THE PROBLEM: Please return the full listing exactly as written, with the images removed.

········

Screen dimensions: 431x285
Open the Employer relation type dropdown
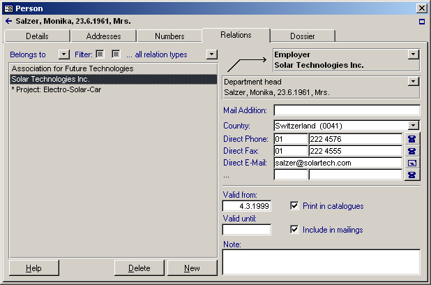tap(413, 54)
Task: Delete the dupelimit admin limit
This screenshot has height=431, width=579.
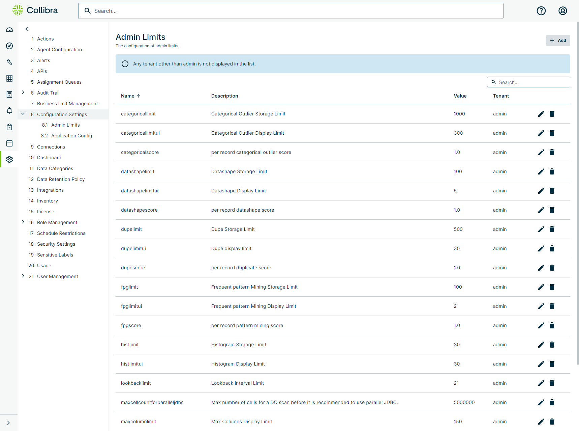Action: [552, 229]
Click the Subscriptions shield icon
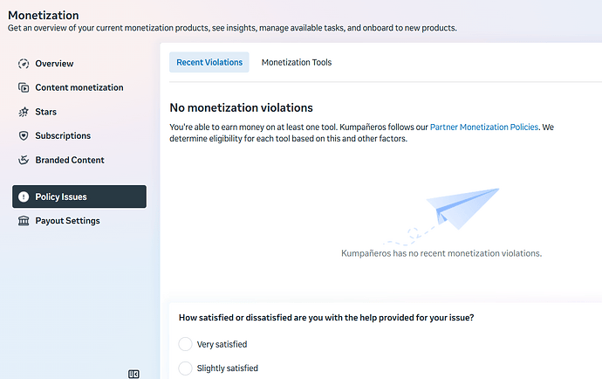602x379 pixels. [24, 136]
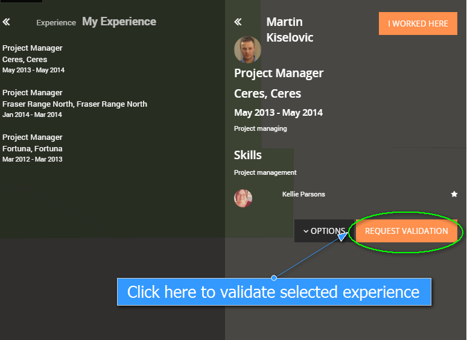Click the double chevron beside Martin Kiselovic
The width and height of the screenshot is (470, 340).
point(238,22)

········

TASK ANSWER:
Screen dimensions: 431x285
Open the Employer relation type dropdown
tap(413, 54)
Task: Delete the dupelimit admin limit
This screenshot has height=431, width=579.
Action: [552, 229]
Click the Subscriptions shield icon
602x379 pixels. [24, 136]
Click the double chevron beside Martin Kiselovic
The width and height of the screenshot is (470, 340).
point(238,22)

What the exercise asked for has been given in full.